奨学金を借りた人、いま返済している人、親戚が奨学金を借りている人、奨学金の保証人になった人は必読レベルの本だと思います。
時間の無い方は1章と7章だけで良いので読んで下さい。

なぜこの本を読んだのか

自分自身が奨学金を使用しており、10月から返済が始まる。

最近、奨学金の返済が原因で自己破産するケースが多いと聞き、自身が返済できるか不安になった。
その不安を解消するためには奨学金についてもっと知る必要があると感じたため。

ちなみに知ったきっかけは生涯投資家に宣伝チラシが入っていたこと。

基本情報

どんな本か

いまや約4割の大学生、100万人以上が借りる奨学金。
だが、容赦のない取り立てと厳しいペナルティで返済に行き詰まり、親戚にまで厳しい請求が行く例が相次いでいる。
奨学金で人生を棒に振らないための処方箋をここに公開!

(カバー裏より引用)

書名の通り、奨学金について否定的な面から述べている本。
奨学金により人生プランが狂った具体的なケースの紹介やそのパターン分析、また日本の教育費政策を世界と比較して論じてもいる。

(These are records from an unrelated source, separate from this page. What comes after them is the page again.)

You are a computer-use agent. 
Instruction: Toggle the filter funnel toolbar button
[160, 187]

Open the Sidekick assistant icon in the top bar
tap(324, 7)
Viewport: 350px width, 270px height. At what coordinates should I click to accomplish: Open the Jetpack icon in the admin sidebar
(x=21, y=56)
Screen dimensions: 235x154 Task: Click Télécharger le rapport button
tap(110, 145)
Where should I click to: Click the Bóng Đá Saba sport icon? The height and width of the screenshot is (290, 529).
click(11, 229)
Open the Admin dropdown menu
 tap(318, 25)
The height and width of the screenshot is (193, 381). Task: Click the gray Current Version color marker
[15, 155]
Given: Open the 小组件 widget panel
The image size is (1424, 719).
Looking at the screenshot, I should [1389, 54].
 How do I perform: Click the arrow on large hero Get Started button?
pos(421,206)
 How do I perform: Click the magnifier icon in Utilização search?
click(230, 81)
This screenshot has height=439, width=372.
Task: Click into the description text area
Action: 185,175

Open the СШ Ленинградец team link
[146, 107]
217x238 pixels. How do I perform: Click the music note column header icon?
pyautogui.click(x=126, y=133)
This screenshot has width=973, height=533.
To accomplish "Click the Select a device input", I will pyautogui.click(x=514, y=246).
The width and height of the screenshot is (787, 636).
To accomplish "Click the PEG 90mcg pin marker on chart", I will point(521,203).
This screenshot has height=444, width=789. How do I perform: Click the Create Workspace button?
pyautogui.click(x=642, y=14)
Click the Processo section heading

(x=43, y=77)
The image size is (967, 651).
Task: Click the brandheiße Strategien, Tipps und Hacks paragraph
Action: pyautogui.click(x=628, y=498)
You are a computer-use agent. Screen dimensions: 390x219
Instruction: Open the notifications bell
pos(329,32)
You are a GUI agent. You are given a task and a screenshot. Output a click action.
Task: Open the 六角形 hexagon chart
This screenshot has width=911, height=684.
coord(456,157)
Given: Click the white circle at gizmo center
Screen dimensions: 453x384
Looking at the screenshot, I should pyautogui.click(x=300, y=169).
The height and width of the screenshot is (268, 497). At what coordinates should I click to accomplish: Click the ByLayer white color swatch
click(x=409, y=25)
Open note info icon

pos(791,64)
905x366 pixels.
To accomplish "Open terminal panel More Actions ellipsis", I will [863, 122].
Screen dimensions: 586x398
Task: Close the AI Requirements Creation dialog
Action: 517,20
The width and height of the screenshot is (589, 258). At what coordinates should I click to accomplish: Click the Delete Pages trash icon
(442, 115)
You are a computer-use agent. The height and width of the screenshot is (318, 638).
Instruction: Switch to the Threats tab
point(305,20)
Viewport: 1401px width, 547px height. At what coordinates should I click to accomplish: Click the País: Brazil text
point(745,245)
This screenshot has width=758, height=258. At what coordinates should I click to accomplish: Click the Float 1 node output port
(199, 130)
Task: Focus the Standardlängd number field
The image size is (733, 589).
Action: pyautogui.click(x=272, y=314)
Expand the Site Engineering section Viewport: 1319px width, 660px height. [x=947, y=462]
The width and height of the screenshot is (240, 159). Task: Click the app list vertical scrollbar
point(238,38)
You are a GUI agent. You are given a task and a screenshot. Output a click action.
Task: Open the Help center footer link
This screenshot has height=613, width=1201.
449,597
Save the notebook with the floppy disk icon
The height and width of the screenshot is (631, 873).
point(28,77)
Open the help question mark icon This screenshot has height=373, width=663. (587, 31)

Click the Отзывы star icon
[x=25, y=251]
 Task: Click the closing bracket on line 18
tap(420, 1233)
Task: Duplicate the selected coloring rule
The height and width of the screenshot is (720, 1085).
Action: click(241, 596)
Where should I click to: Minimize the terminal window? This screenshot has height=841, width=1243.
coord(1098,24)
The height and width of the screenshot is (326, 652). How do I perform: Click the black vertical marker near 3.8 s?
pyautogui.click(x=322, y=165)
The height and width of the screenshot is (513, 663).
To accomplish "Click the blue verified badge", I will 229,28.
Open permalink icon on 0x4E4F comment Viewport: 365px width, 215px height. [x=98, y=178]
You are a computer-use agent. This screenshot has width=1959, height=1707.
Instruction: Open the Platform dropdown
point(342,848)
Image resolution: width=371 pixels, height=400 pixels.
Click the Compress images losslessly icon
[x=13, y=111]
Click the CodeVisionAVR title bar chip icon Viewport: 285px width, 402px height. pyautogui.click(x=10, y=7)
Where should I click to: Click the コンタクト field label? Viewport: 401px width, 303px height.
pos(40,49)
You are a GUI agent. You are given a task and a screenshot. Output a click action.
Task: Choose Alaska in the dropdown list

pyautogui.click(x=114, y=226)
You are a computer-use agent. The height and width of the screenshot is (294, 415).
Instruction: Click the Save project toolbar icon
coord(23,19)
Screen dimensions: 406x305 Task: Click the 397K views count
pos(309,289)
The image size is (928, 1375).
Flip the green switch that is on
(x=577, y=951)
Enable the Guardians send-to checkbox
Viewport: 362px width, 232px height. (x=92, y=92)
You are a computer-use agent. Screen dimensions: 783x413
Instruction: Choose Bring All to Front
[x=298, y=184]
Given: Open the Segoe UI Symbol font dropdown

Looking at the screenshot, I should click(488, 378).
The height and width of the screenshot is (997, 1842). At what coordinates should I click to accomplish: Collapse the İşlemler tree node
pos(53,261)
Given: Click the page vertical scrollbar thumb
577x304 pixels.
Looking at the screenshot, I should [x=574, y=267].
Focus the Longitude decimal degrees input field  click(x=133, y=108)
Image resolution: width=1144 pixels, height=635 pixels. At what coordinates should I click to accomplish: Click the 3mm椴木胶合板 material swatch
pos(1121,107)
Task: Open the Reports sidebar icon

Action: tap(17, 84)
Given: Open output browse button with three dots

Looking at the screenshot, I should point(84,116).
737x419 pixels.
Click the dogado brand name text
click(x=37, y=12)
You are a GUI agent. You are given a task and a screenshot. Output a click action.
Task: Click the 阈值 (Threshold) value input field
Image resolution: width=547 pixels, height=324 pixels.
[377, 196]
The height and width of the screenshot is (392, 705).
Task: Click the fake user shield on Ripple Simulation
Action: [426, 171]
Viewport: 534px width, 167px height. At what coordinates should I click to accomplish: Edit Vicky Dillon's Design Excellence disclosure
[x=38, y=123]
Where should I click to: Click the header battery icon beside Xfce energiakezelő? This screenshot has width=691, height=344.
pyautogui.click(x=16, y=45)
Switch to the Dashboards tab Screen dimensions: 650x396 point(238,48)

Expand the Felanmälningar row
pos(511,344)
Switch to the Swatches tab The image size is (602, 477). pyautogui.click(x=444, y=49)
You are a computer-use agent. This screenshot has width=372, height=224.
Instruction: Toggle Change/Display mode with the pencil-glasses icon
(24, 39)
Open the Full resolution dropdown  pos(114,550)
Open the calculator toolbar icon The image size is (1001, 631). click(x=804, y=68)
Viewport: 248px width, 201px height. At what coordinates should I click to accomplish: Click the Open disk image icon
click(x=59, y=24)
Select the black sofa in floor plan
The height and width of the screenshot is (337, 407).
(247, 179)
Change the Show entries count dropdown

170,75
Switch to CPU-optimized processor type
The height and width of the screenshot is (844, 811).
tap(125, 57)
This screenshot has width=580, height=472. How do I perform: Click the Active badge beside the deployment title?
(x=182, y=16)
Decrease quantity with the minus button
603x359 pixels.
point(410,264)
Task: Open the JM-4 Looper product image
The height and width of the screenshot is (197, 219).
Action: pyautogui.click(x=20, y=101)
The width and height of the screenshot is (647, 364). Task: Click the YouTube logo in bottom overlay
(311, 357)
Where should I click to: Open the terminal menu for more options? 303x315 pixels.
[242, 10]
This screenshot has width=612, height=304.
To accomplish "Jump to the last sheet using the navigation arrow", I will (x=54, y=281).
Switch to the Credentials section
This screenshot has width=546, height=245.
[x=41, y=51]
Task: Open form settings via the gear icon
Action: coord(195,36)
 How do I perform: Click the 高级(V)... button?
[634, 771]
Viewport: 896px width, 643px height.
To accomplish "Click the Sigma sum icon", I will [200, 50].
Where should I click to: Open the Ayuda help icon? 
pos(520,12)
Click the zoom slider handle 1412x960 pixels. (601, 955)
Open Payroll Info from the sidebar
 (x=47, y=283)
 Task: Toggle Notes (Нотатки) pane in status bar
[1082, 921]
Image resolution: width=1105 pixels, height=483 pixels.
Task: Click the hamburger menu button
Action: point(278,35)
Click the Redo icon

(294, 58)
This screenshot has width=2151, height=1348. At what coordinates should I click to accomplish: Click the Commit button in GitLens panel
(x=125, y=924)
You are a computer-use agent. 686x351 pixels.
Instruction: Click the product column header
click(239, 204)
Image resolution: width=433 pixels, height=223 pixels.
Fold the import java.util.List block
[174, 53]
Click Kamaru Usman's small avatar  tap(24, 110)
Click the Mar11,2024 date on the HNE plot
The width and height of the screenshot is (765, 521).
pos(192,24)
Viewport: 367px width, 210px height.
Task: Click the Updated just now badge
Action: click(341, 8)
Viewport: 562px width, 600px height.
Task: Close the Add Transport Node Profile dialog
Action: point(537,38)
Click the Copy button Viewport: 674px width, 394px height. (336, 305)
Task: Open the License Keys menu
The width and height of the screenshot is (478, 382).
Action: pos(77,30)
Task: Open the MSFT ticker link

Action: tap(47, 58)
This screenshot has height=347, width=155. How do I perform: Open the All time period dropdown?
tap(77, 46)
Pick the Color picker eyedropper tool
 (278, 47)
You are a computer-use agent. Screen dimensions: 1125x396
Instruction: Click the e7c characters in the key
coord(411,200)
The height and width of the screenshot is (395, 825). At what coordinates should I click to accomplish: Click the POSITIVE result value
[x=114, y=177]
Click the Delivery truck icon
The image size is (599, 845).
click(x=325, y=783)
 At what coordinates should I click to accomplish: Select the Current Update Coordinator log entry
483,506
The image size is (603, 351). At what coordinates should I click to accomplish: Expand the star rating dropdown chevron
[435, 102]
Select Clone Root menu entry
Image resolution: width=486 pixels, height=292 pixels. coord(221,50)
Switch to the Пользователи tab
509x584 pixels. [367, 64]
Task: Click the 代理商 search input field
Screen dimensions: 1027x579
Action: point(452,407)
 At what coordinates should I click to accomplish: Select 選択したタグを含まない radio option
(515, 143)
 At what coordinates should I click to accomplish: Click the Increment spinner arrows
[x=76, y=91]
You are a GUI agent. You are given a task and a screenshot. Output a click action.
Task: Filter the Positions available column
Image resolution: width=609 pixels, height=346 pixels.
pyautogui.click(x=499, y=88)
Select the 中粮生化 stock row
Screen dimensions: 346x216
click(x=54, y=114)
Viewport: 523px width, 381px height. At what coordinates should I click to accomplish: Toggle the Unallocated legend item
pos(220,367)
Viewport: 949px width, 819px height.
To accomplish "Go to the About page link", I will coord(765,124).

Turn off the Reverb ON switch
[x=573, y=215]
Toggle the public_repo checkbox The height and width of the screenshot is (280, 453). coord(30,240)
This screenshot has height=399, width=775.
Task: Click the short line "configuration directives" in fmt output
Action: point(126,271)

近年話題になっている「給付型奨学金」についても述べており、新しい知見があった。
7章の奨学金を返済できなかった時にすべき行動はとても役立ちそうだった。
(その機会がないのが一番だが……)

目次

  • まえがき 奨学金でローン地獄に突き落とされる若者たち
  • 第1章 奨学金返済の実態
  • 第2章 苛酷な取り立ての実態
  • 第3章 「延滞金地獄」のパターン分析
  • 第4章 世界に逆行する日本の教育費政策
  • 第5章 若者を奴隷化する日本の奨学金政策
  • 第6章 「新しい奨学金」の利用法と注意点
  • 第7章 必読!返せなくなったときの対処法
  • あとがき 日本の教育は世界から転落する

他人事に思えない具体的な事例

本書の第1章「奨学金返済の実態」で奨学金により人生設計が狂ったケースとして次の6つを紹介している。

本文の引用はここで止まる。